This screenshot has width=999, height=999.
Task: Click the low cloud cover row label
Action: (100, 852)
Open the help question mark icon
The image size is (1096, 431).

==

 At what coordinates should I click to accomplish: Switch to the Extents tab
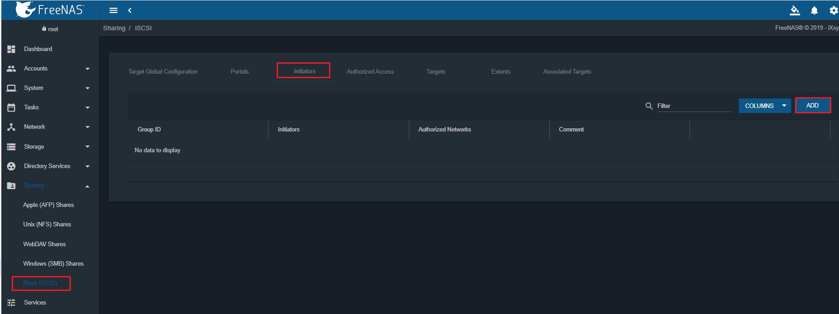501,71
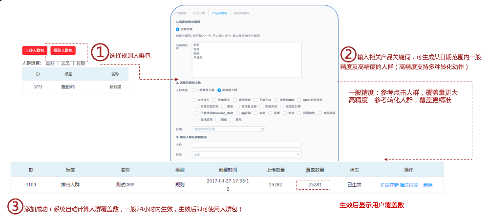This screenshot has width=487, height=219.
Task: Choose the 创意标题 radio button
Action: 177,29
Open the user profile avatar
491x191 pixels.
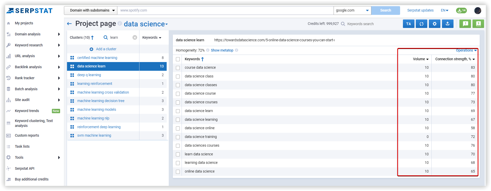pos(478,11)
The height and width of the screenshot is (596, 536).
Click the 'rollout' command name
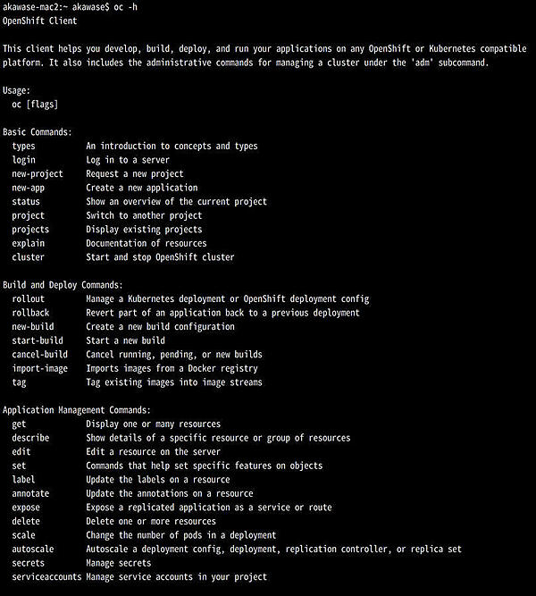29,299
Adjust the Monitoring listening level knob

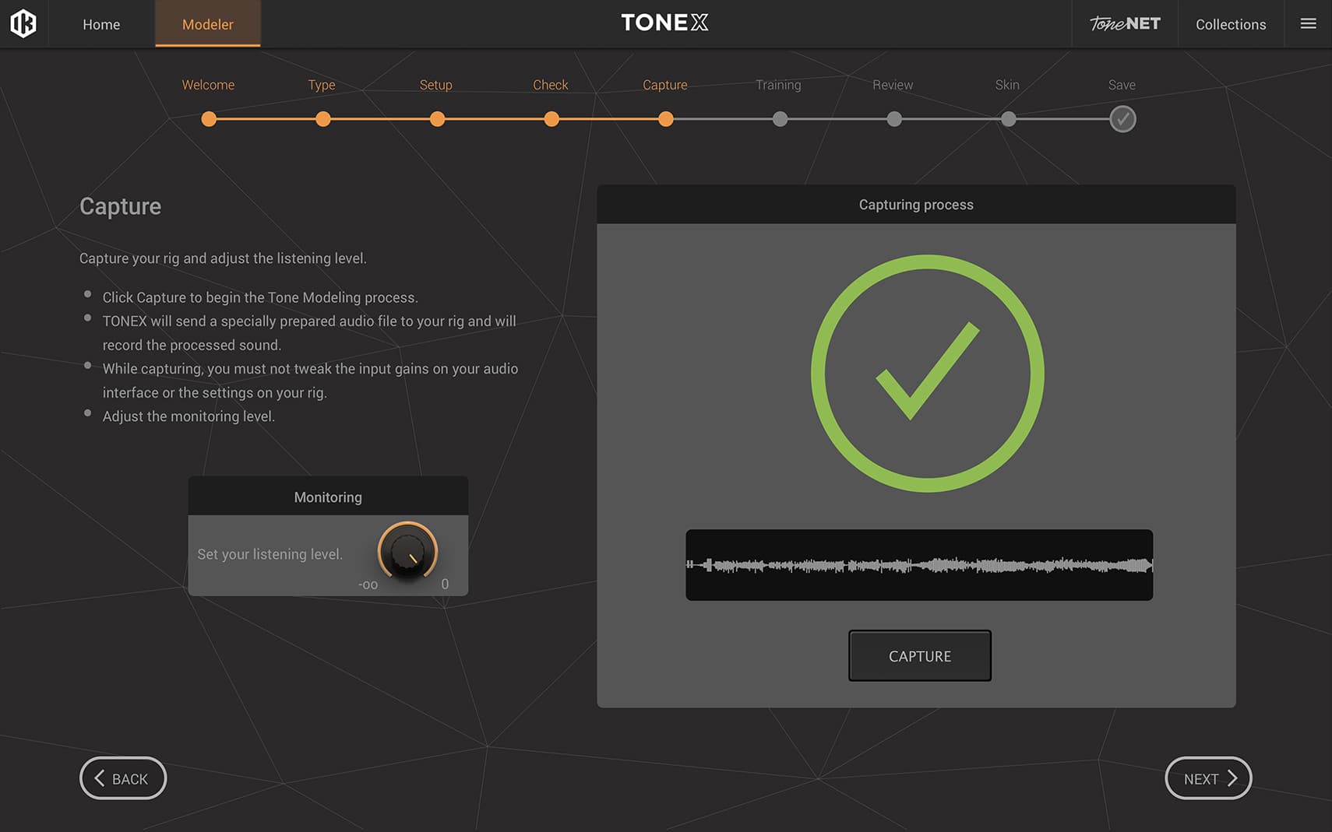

- **Task requirements**
Within the data, how many lines hold "Open"? Respond with only the number.

- **Answer to the exercise**
2